(READING TEXT Opens)

Khayelitsha still faces some socio-economic issues, but the area is alive with sports and cultural activity, and it offers residents all public transport choices, entertainment, health care and more
Originally established during Apartheid’s mid1980s forced removals, Khayelitsha – which means “new home” in isiXhosa – is one of the fastest-growing areas in the Western Cape.
A mixture of formal and informal housing, it runs for several kilometres along the N2. Residents are predominantly young – fewer than 7% is older than 50 years and more than 40% under the age of 19.
While still an area with socio-economic challenges, it has grown into a vibrant community with a rich and diverse culture and a hub of innovation in the affordable housing market.
“With affordability identified as one factor contributing to the cooling in the Cape metro property market, many buyers are looking at more accessible suburbs for homes, such as Khayelitsha,” says Pam Golding Properties agent Gift Mkondweni.
Lightstone, in its latest property overview, identified the area as one of the suburbs attracting first-time buyers while the FNB Property Barometer noted a strengthening in some of the more affordable regions in the metro, such as Khayelitsha, says Mkondweni.
Most houses in this market are listed at below the R900000 transfer duty threshold, making it easy for buyers with budget considerations to invest. The average asking price of a four-bedroom home is R674000, and a two-bedroom is at R491000.

(READING TEXT Closes)
(RECORD SET Opens)

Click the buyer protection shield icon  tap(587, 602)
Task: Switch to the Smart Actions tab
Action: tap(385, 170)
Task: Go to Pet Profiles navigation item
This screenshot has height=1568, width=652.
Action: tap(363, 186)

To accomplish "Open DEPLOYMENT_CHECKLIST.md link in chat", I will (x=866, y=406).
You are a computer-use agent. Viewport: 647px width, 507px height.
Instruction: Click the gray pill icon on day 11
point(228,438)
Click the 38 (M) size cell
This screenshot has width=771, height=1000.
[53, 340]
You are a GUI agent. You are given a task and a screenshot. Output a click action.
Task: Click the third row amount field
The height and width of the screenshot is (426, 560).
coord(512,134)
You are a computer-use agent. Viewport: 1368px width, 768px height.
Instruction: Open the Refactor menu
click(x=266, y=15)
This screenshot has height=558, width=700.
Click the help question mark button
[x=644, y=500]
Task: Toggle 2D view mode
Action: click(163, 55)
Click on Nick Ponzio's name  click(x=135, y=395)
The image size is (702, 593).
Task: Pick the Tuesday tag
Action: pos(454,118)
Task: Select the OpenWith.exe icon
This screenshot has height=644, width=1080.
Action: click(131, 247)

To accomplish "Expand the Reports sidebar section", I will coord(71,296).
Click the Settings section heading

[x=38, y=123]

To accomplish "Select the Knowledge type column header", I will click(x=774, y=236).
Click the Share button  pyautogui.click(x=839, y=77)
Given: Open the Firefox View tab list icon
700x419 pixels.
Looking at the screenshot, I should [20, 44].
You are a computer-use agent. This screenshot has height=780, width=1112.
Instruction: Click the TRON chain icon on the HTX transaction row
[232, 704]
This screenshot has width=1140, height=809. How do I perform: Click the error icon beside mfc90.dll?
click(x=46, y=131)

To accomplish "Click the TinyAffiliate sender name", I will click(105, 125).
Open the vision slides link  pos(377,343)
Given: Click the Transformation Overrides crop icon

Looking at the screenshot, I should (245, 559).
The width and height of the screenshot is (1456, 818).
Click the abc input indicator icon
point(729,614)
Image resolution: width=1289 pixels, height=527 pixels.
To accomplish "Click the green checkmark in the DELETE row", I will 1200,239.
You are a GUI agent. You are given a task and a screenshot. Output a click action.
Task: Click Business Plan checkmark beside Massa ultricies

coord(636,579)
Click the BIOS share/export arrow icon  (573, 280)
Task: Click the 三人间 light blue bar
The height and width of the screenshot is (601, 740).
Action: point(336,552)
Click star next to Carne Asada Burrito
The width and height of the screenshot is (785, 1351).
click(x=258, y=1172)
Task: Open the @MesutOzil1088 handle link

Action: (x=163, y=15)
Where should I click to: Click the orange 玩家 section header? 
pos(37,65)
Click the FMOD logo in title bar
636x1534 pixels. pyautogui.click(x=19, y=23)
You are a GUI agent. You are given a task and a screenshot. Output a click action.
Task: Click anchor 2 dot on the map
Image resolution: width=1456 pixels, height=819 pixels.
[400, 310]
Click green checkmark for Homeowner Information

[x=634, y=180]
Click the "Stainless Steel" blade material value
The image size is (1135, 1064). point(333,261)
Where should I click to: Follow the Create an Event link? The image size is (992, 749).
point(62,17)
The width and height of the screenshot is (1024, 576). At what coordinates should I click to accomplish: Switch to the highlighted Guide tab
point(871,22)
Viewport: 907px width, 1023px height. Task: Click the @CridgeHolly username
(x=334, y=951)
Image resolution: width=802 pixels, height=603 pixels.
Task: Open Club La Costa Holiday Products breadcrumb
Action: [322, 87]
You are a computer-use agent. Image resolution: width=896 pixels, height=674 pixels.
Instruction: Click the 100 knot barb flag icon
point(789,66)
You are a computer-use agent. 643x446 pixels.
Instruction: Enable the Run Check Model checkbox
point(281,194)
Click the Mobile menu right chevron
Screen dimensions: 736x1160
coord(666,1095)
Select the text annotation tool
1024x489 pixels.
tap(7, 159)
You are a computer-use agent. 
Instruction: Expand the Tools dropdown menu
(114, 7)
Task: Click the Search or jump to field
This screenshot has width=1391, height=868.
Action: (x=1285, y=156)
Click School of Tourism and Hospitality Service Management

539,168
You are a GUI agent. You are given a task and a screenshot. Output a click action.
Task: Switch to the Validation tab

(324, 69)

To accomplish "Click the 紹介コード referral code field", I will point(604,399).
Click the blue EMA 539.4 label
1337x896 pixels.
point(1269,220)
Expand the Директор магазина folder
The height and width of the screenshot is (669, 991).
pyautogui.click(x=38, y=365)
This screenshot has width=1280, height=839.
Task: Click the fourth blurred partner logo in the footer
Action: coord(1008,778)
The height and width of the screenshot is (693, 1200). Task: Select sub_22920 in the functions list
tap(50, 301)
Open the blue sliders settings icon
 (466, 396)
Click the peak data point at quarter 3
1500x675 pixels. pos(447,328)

(RECORD SET Closes)

## WORK TO BE COMPLETED
Write out the Khayelitsha text starting at "A mixture of" and ending at "agent Gift Mkondweni.", changing "vibrant" to "lively".

## RESULT
A mixture of formal and informal housing, it runs for several kilometres along the N2. Residents are predominantly young – fewer than 7% is older than 50 years and more than 40% under the age of 19.
While still an area with socio-economic challenges, it has grown into a lively community with a rich and diverse culture and a hub of innovation in the affordable housing market.
“With affordability identified as one factor contributing to the cooling in the Cape metro property market, many buyers are looking at more accessible suburbs for homes, such as Khayelitsha,” says Pam Golding Properties agent Gift Mkondweni.